/NLP-on-10Ks-from-EDGAR-DB

This is a sentiment trading strategy, written in Python, and applying NLP on 10-K's from the SEC EDGAR database.

Primary LanguageJupyter Notebook

Algotrading NLP on 10-K's

In this project, NLP Analysis was carried out on 10-k financial statements to generate an alpha factor. For the dataset, the end of day from Quotemedia and Loughran-McDonald sentiment word lists were used.

Installation

Use git clone to get a copy of this repository.

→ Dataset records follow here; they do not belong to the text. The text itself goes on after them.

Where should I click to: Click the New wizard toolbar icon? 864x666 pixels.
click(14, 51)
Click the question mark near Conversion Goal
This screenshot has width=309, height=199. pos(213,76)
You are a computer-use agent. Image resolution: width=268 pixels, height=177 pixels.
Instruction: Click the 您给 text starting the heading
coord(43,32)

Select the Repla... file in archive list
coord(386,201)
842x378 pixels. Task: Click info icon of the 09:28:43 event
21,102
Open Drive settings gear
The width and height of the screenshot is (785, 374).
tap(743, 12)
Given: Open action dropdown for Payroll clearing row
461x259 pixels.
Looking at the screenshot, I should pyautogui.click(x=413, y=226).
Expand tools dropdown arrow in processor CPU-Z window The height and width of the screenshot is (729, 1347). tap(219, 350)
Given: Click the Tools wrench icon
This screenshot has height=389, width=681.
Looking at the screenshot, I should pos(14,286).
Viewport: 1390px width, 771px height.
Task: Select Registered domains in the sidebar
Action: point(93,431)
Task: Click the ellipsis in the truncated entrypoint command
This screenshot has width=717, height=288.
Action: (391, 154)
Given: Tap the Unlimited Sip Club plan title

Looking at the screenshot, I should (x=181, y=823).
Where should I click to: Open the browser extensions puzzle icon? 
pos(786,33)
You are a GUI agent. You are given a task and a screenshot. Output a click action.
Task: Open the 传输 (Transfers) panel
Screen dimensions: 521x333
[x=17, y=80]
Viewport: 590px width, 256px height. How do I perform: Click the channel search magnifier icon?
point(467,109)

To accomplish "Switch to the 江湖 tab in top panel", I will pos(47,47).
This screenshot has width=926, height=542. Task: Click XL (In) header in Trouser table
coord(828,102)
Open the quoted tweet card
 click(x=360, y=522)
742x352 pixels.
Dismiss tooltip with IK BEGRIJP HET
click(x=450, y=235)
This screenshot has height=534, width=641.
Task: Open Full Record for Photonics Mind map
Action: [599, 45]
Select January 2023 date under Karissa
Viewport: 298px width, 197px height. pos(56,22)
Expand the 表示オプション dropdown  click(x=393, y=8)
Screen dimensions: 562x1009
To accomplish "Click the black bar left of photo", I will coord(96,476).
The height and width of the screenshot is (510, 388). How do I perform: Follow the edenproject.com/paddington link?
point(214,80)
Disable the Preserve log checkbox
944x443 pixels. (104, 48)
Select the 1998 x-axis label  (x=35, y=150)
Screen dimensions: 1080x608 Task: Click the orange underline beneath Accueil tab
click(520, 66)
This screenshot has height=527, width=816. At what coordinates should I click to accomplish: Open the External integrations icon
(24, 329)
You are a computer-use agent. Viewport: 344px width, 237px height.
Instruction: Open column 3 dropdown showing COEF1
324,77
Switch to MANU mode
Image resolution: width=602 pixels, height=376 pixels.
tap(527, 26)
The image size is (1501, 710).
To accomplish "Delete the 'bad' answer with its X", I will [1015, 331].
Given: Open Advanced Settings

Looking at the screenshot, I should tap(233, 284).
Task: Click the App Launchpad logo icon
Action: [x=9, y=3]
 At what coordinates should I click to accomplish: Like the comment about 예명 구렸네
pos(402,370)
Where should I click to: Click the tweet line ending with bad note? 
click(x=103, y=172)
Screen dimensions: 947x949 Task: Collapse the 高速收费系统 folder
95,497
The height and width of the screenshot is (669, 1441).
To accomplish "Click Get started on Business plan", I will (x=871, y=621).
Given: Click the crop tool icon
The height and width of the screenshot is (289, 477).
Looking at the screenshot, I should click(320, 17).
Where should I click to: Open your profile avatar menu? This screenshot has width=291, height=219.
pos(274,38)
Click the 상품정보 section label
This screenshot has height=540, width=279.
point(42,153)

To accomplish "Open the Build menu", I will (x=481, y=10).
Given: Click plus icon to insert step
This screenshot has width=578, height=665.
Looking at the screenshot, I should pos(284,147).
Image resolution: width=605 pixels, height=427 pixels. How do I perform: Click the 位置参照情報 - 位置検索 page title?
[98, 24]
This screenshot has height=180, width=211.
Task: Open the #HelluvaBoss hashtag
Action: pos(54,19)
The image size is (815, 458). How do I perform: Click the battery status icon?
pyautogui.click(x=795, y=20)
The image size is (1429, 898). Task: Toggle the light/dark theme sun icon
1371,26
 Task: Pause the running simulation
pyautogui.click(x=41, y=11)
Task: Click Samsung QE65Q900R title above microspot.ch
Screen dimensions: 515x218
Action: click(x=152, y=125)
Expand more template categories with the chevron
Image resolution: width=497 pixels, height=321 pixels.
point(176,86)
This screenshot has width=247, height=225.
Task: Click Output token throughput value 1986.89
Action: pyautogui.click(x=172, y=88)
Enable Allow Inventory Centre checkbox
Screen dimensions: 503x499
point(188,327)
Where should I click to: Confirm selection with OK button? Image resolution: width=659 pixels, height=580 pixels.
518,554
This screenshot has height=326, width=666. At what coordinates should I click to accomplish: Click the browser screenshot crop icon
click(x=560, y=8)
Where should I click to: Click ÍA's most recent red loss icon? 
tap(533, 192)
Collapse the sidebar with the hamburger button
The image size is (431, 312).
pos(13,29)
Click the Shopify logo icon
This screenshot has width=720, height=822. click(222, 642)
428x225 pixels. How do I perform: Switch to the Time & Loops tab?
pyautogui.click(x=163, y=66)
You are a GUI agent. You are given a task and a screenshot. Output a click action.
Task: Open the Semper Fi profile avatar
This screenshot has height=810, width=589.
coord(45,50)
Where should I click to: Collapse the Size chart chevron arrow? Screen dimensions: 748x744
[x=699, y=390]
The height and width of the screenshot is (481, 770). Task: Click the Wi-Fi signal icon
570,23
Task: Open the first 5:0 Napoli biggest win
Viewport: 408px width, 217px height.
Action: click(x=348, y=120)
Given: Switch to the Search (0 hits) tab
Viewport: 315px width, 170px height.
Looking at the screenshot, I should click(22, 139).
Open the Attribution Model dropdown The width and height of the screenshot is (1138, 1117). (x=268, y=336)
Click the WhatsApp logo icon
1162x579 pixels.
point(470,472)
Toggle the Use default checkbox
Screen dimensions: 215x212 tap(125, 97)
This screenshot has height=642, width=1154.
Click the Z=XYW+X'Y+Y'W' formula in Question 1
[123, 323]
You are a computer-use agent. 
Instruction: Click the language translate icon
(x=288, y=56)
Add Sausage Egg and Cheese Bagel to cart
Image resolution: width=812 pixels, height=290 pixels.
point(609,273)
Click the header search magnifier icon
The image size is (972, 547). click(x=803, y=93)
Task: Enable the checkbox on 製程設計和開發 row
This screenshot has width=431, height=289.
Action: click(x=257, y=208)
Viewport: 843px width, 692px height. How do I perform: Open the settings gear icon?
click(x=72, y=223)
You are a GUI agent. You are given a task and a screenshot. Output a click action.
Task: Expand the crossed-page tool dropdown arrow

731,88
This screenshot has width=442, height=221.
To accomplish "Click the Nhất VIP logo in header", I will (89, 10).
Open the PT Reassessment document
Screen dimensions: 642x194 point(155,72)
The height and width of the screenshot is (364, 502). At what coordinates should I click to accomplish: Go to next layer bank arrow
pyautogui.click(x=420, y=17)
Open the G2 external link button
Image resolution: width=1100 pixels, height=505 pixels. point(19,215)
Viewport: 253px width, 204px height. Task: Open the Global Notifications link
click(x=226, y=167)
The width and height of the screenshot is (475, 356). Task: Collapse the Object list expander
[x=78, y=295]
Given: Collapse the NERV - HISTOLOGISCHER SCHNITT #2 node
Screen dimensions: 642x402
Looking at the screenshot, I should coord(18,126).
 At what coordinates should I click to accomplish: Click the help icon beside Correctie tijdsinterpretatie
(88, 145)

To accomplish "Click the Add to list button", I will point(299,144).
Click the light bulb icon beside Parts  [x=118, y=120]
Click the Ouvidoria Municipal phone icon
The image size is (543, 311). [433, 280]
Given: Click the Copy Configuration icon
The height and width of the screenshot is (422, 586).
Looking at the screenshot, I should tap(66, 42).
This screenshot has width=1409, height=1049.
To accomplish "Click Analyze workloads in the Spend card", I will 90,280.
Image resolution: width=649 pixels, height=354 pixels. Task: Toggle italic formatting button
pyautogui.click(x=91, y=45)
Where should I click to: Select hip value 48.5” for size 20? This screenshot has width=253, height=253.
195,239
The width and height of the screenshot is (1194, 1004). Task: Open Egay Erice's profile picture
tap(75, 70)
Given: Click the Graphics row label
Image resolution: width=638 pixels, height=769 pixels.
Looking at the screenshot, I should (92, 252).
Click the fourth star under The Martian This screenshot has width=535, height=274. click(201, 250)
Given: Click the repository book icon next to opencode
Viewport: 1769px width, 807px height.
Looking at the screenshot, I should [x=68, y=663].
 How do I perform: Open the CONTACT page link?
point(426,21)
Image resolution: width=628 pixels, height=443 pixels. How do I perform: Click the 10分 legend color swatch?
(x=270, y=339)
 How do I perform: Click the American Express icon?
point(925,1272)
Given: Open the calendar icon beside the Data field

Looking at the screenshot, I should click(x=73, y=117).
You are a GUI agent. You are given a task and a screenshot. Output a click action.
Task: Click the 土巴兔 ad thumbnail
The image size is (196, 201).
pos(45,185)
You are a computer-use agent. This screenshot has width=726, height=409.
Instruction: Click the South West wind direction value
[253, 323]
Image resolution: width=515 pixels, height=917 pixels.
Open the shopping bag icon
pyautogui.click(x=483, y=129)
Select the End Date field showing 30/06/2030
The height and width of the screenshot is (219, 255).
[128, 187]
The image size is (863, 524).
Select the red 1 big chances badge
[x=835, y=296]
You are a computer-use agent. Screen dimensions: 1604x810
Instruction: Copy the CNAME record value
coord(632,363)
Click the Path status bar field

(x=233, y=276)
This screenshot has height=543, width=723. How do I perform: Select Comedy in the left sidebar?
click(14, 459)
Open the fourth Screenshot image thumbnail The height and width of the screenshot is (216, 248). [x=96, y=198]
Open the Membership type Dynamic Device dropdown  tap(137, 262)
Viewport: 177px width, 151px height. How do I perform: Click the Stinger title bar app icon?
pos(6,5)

$ git clone https://github.com/lucaskienast/NLP-on-10Ks-from-EDGAR-DB.git
$ cd NLP-on-10Ks-from-EDGAR-DB

Method

  • define list of public companies and get their CIK's
  • use BeautifulSoup to get XML files for each CIK
  • download complete submission text file for all CIK's with sec_edgar_downloader
  • use re to get text content between <DOCUMENT> tags where <TYPE> is '10-k'
  • use BeautifulSoup to remove <HTML> tags and convert to lower case
  • lemmatize verbs using nltk.stem.WordNetLemmatizer
  • remove stopwords using nltk.corpus.stopwords
  • get Loughran-McDonald sentiment word list and lemmatize it
  • generate bag of words that counts number of sentiment words in each 10-K via sklearn.feature_extraction.text.CountVectorizer
  • compute Term Frequency Inverse Document Frequency (TFIDF) via sklearn.feature_extraction.text.TfidfVectorizer
  • compute cosine similarity to evaluate change in TFIDF over time using sklearn.metrics.pairwise.cosine_similarity
  • get stock data using zipline
  • implement cosine similarities as alpha factors and analyse factor returns using alphalens
  • compute Sharpe ratio for each sentiment factor

Results

Alpha factors (negative, positive, uncertainty, litigous, constraining, and interesting) do not display monotonicity in quantiles of factor returns. The sentiment word litigous achieved the highest Sharpe ratio at 2.23.